> **Given information**
▼▼▼

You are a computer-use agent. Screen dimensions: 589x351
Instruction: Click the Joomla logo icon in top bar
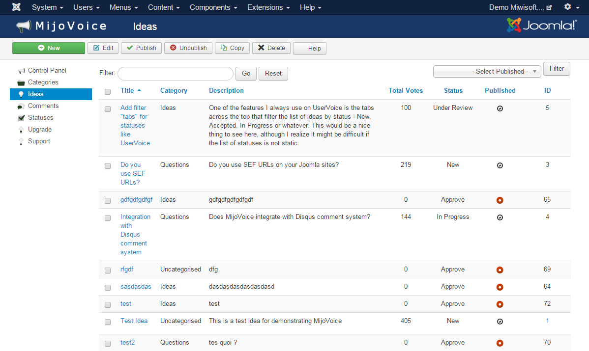(x=16, y=7)

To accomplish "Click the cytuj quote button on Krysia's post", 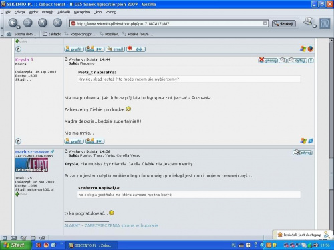I will coord(297,61).
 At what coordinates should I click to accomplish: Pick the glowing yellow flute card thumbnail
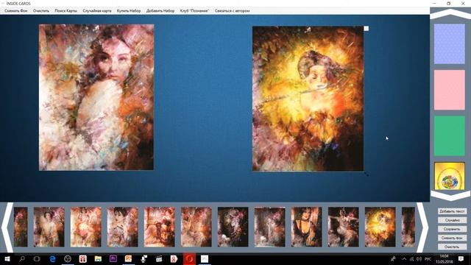[380, 227]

▲▲▲

Render the stretch from the line containing "At what coordinates" through the end of the material as a Markdown table with the columns "Row" and "Text", numbering each row and leaving out blank lines. Omit the pictures from your answer.

> **Final result**
| Row | Text |
|---|---|
| 1 |  At what coordinates should I click to accomplish: Pick the glowing yellow flute card thumbnail |
| 2 | [380, 227] |